## INPUT FOR THIS TASK
- - - -
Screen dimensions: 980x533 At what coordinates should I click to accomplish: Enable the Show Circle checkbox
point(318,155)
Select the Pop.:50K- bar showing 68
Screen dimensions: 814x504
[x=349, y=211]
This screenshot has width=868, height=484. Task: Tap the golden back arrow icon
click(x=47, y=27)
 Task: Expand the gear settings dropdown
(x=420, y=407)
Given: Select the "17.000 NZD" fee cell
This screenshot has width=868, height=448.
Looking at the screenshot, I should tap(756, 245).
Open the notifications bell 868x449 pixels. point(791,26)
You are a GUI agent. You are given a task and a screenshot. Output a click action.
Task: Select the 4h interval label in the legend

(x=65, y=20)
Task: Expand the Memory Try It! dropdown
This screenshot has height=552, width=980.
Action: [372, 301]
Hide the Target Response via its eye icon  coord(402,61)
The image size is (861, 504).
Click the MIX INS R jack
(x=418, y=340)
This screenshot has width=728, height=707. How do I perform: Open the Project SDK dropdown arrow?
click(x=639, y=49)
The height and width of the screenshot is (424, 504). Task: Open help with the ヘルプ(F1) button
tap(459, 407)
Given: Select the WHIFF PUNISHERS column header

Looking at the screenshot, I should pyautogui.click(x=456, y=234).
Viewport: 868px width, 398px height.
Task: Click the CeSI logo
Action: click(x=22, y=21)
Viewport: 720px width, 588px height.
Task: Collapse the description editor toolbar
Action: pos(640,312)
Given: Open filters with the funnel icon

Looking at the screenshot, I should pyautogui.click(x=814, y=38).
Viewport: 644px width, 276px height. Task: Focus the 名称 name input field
- - - -
## WHAT THE TASK REQUIRES
The answer must consist of all the entries, copied exactly.

## ANSWER TO THIS TASK
Screen dimensions: 980x533 At what coordinates should I click to accomplish: Enable the Show Circle checkbox
point(318,155)
Select the Pop.:50K- bar showing 68
Screen dimensions: 814x504
[x=349, y=211]
This screenshot has width=868, height=484. Task: Tap the golden back arrow icon
click(x=47, y=27)
 Task: Expand the gear settings dropdown
(x=420, y=407)
Given: Select the "17.000 NZD" fee cell
This screenshot has width=868, height=448.
Looking at the screenshot, I should tap(756, 245).
Open the notifications bell 868x449 pixels. point(791,26)
You are a GUI agent. You are given a task and a screenshot. Output a click action.
Task: Select the 4h interval label in the legend

(x=65, y=20)
Task: Expand the Memory Try It! dropdown
This screenshot has height=552, width=980.
Action: [372, 301]
Hide the Target Response via its eye icon  coord(402,61)
The image size is (861, 504).
Click the MIX INS R jack
(x=418, y=340)
This screenshot has width=728, height=707. How do I perform: Open the Project SDK dropdown arrow?
click(x=639, y=49)
The height and width of the screenshot is (424, 504). Task: Open help with the ヘルプ(F1) button
tap(459, 407)
Given: Select the WHIFF PUNISHERS column header

Looking at the screenshot, I should pyautogui.click(x=456, y=234).
Viewport: 868px width, 398px height.
Task: Click the CeSI logo
Action: click(x=22, y=21)
Viewport: 720px width, 588px height.
Task: Collapse the description editor toolbar
Action: pos(640,312)
Given: Open filters with the funnel icon

Looking at the screenshot, I should pyautogui.click(x=814, y=38).
Viewport: 644px width, 276px height. Task: Focus the 名称 name input field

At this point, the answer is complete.